Überaus reich beschenkt wurde gerade das Folkwang Museum, bzw. der Folkwang-Museumsverein in Essen. Ende 2016 geht in vollem Umfang ein Vermögen in einem niedrigen zweistelligen Millionenbetrag in seine Hände über.

„Eine solch großzügige Zuwendung hat das Museum seit Jahrzehnten nicht gesehen,“ freut sich Tobia Bezzola, der Museumsdirektor.
Bereits 1997 hatten der ehemalige Manager aus der Glasindustrie Dr. Walter Griese (1914-1999) und seine Ehefrau Liselotte (1919-2016) verfügt, dass ihre Expressionismus-Sammlung und ihr gesamtes Vermögen dem Folkwang-Museumsverein zufallen und Erlöse ungeschmälert in Ankäufe umgesetzt werden sollten. Schon 2001 übertrugen sie in einem ersten Schritt sieben wertvolle Gemälde dem Verein. Ein solch kapitales Gemälde, wie den Kirchner-Akt mit Hut vor dem Bollerofen aus dem Jahr 1909 heute zu Marktpreisen zu erwerben, wäre dem Museum nicht (mehr) möglich.
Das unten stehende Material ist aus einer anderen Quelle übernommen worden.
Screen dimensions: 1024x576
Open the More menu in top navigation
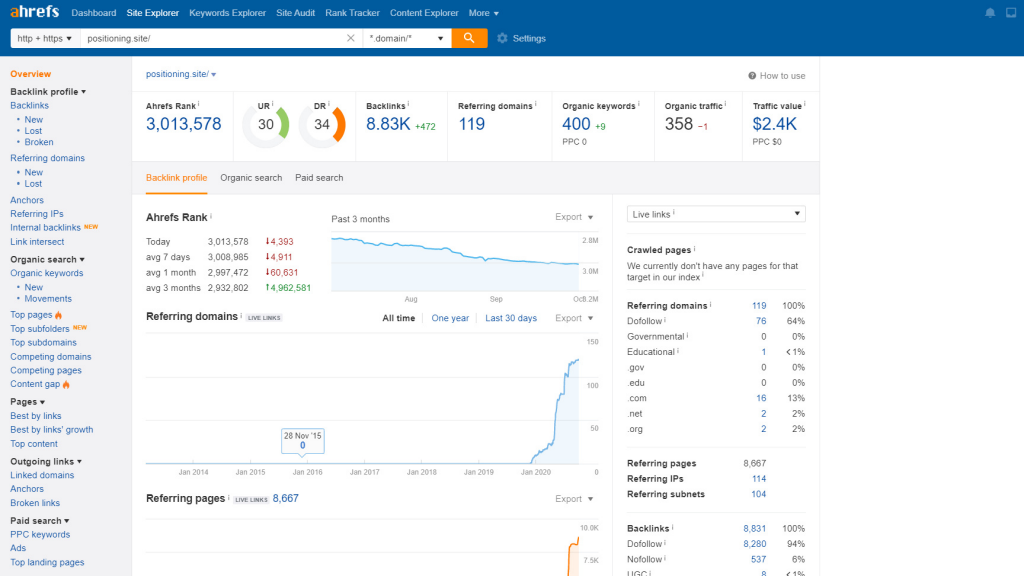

Nach dem Tod von Liselotte Griese im Frühjahr 2016 folgt der zweite Schritt. Der Nachlassverwalter veräußert drei Immobilien und Wertpapiere, darunter auch einige von Energieunternehmen, die inzwischen aber schwächer notieren als vor der Energiewende. Für eine immer noch mittlere einstellige Millionensumme dürfe Direktor Bezzola Wünsche äußern, die die Sammlung im Bereich des Expressionismus ergänzen, sagt Dr. Ulrich Blank, Vorsitzender de des Folkwang-Museumsvereins, dem Handelsblatt auf Anfrage. Die Käufe tätigt der Nachlassverwalter. Die Erblasser wollten ganz sicher sein, dass ihre Leidenschaft für den Expressionismus auch tatsächlich umgesetzt wird.
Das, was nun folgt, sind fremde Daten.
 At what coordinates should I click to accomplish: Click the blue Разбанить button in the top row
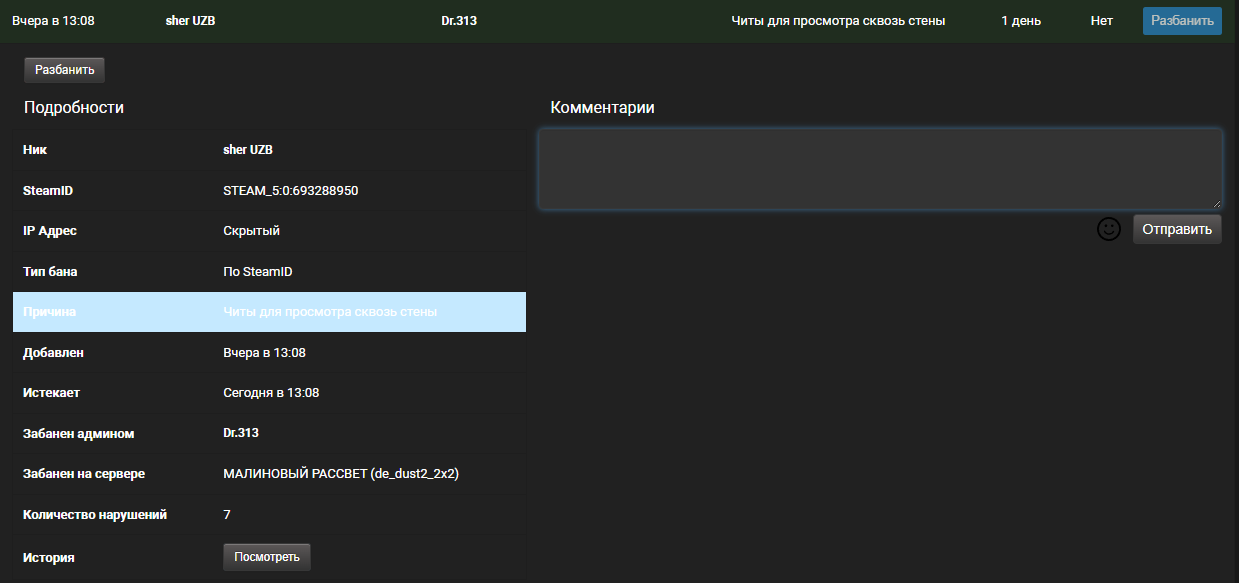coord(1181,21)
Reine Schenkungen sind selten. Alle Rekorde brach vor fünf Jahren Hans-Werner Hector, der SAP-Mitgründer, der der Kunsthalle Mannheim 50 Millionen Euro zukommen ließ. Die Hector-Stiftung unterstützt die Kunsthalle Mannheim nicht nur mit dem nach dem Stifter benannten Kunstpreis, sondern auch mit einer millionenschweren Startfinanzierung für den Neubau, der 2017 eröffnet werden soll. Meist aber wird in Verbindung mit Ankäufen geschenkt, jüngst etwa in der Kunstsammlung Nordrhein-Westfalen mit dem Erwerb der „Sammlung Dorothee und Konrad Fischer“.

Das kinderlose Ehepaar Griese aus dem Ruhrgebiet aber hat es gemacht wie die Wohlhabenden im Mittelalter, die sich um „Memoria“ sorgten und Kapellenanbauten in den gotischen Domen finanzierten. Qua Kunst ist das Gedächtnis ihres Namens, ihres Wirkens und ihrer Gabe nun über Generationen und eng mit der Sammlung von Karl Ernst Osthaus, dem Initiator des Folkwang Museum, gesichert. Von solch großzügigen Mäzenen könnte Deutschland noch ein paar mehr gebrauchen. Seit die Superreichen eigene Museen bauen, haben die gewachsenen Museen das Nachsehen.